Saved entries

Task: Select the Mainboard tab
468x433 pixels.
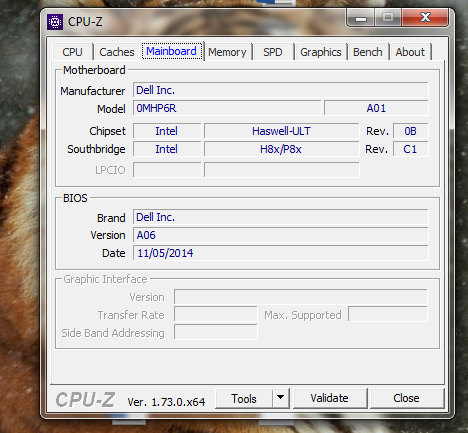Action: pos(172,51)
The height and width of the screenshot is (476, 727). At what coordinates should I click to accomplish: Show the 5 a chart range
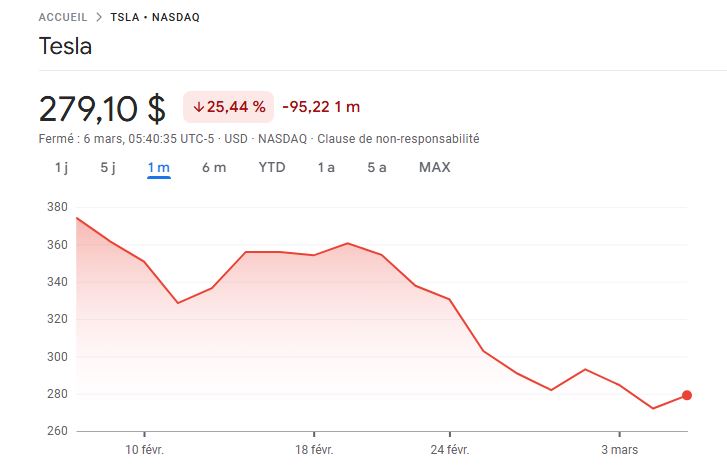(x=377, y=168)
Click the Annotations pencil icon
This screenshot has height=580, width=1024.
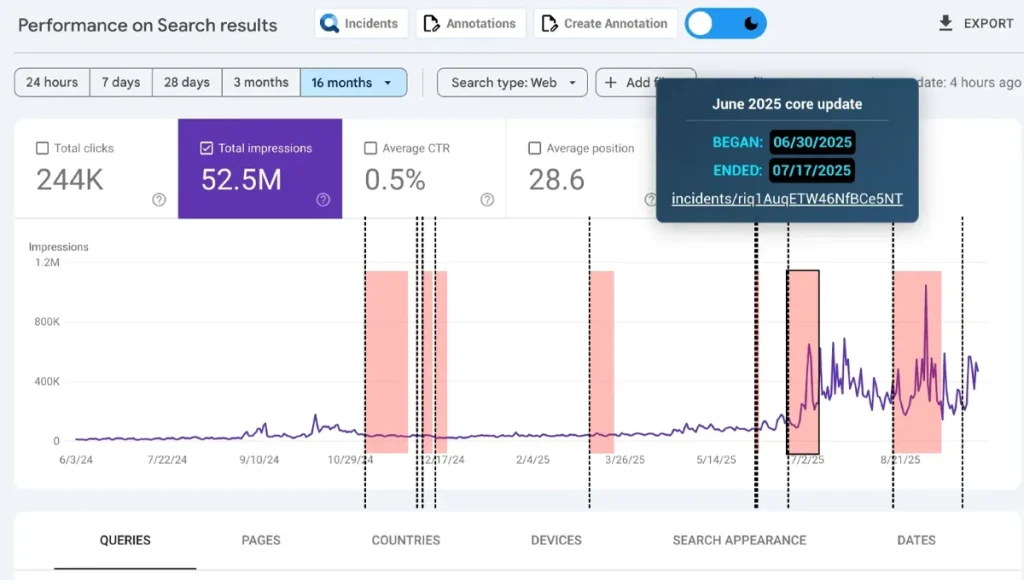(431, 24)
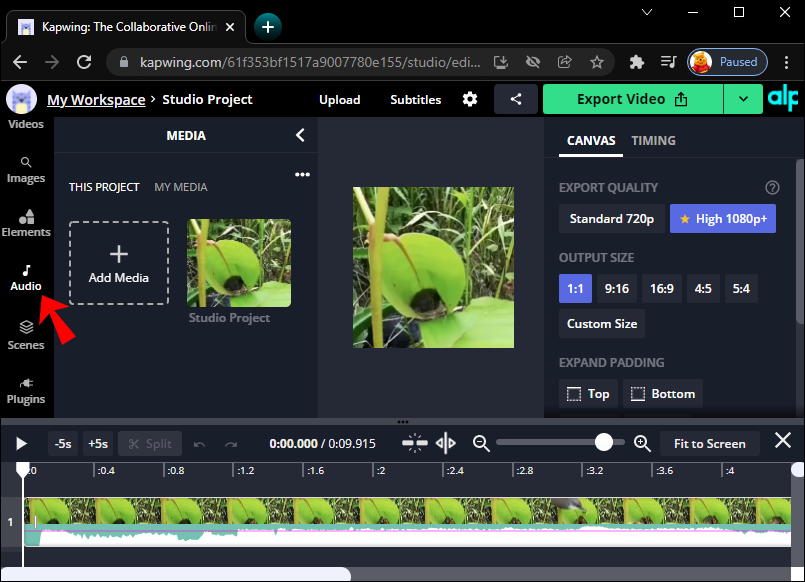
Task: Toggle Top expand padding option
Action: pyautogui.click(x=588, y=394)
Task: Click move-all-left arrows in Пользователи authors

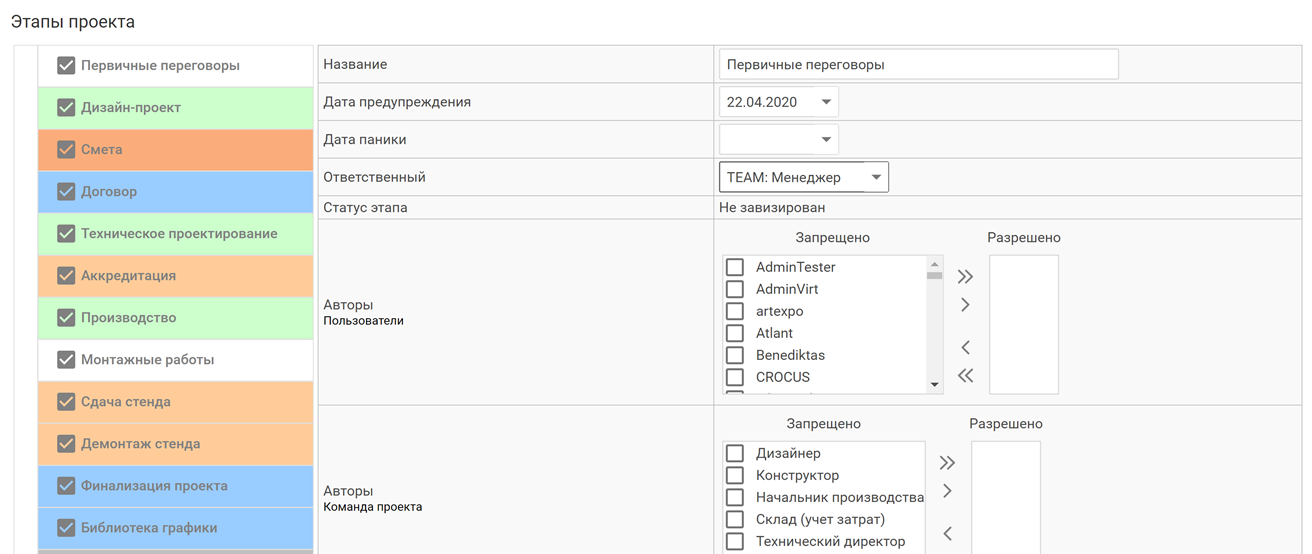Action: (x=965, y=376)
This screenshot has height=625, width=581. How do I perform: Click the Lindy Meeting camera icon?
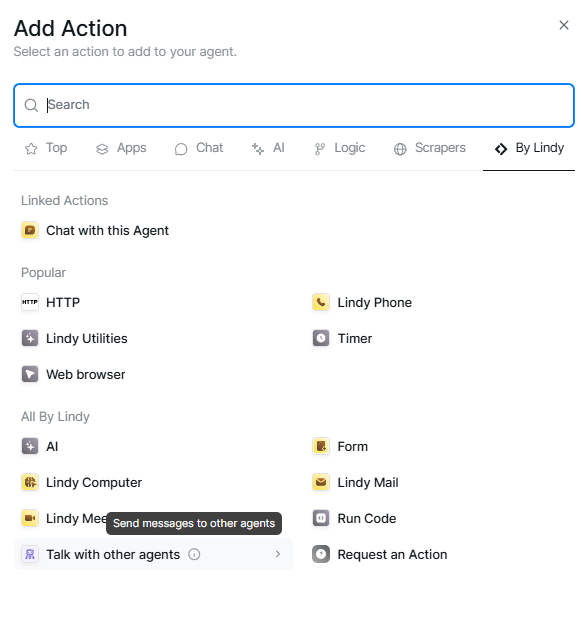(30, 518)
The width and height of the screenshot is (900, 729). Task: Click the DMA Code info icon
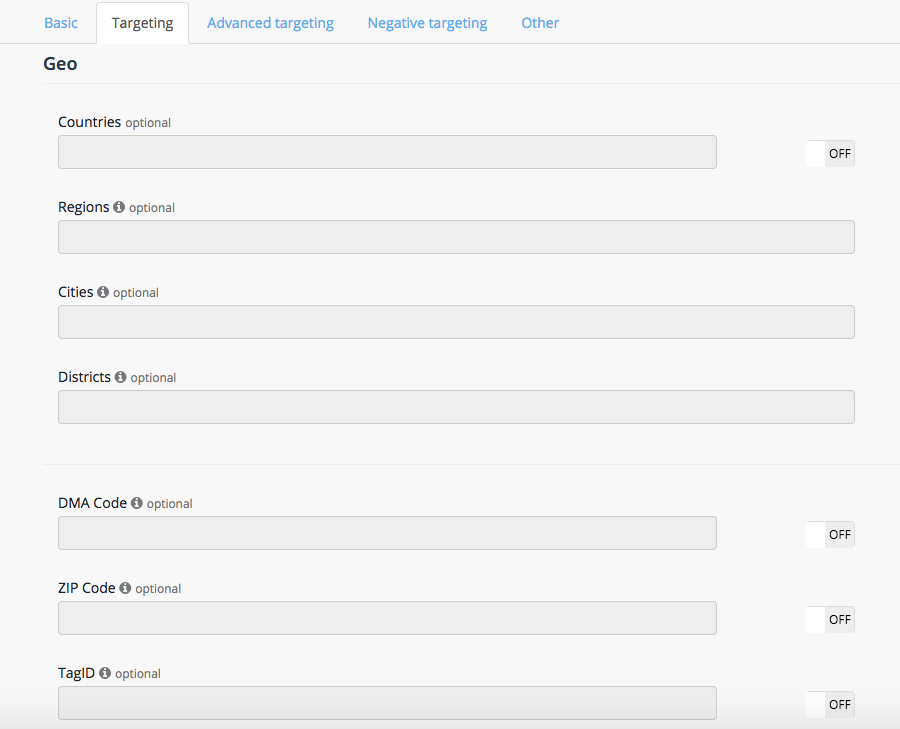click(x=137, y=503)
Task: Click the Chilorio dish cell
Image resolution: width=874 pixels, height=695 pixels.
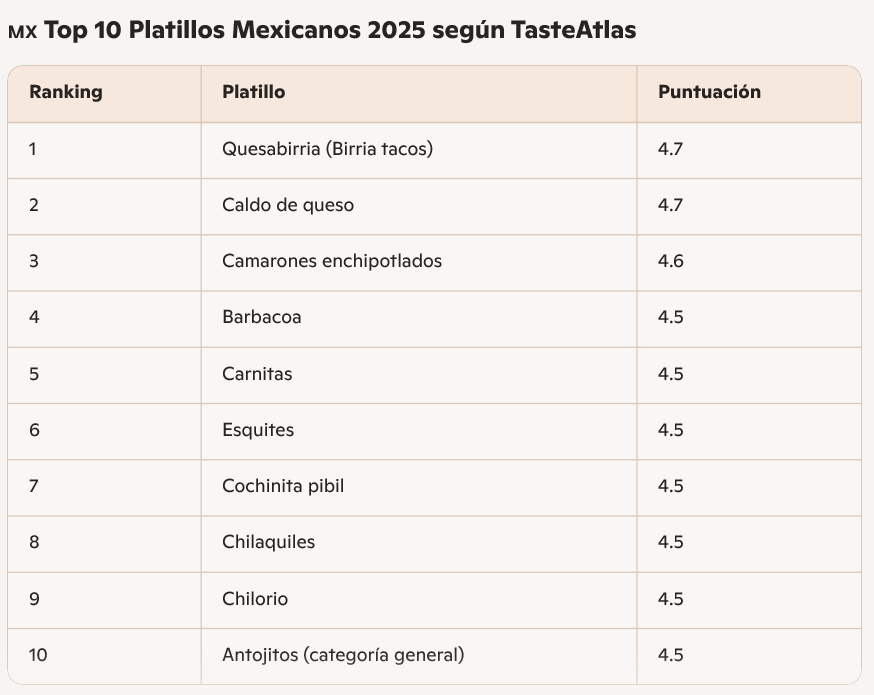Action: tap(255, 599)
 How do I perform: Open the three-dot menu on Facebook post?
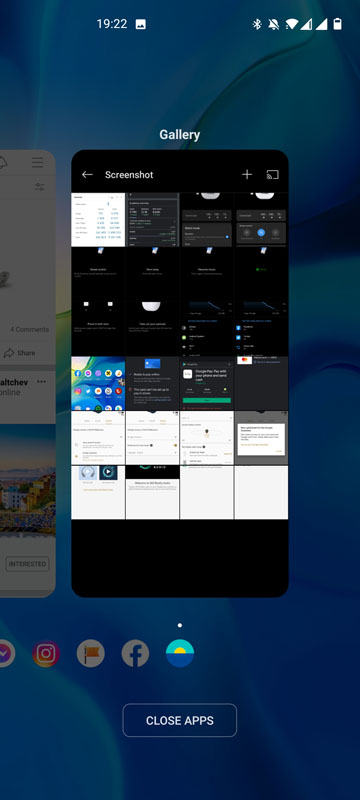click(41, 382)
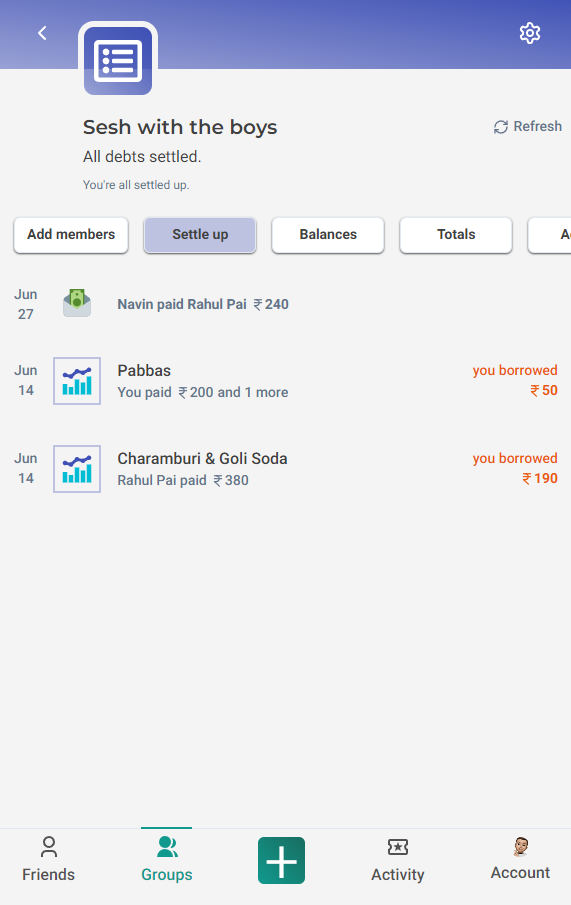571x905 pixels.
Task: Click the Add members button
Action: click(x=71, y=235)
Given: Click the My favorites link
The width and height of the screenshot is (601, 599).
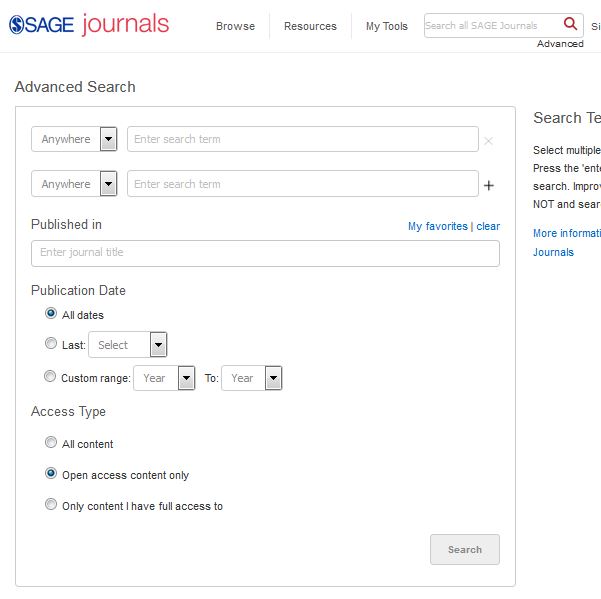Looking at the screenshot, I should point(437,226).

== WHAT YOU NEED TO DO ==
Write out each entry word for word, images excluded.

== SOLUTION BELOW ==
Task: Select the Mainboard tab
468x433 pixels.
Action: pos(172,51)
The height and width of the screenshot is (476, 727). At what coordinates should I click to accomplish: Show the 5 a chart range
(x=377, y=168)
Click the Annotations pencil icon
This screenshot has height=580, width=1024.
(431, 24)
Task: Toggle Top expand padding option
Action: pyautogui.click(x=588, y=394)
Task: Click move-all-left arrows in Пользователи authors

Action: (x=965, y=376)
This screenshot has height=625, width=581. How do I perform: Click the Lindy Meeting camera icon?
(30, 518)
The width and height of the screenshot is (900, 729). Task: Click the DMA Code info icon
click(x=137, y=503)
Task: Click the Chilorio dish cell
Image resolution: width=874 pixels, height=695 pixels.
Action: tap(255, 599)
 How do I perform: Open the three-dot menu on Facebook post?
click(41, 382)
571x905 pixels.
Task: Click the Add members button
Action: click(x=71, y=235)
Given: Click the My favorites link
The width and height of the screenshot is (601, 599).
Looking at the screenshot, I should point(437,226).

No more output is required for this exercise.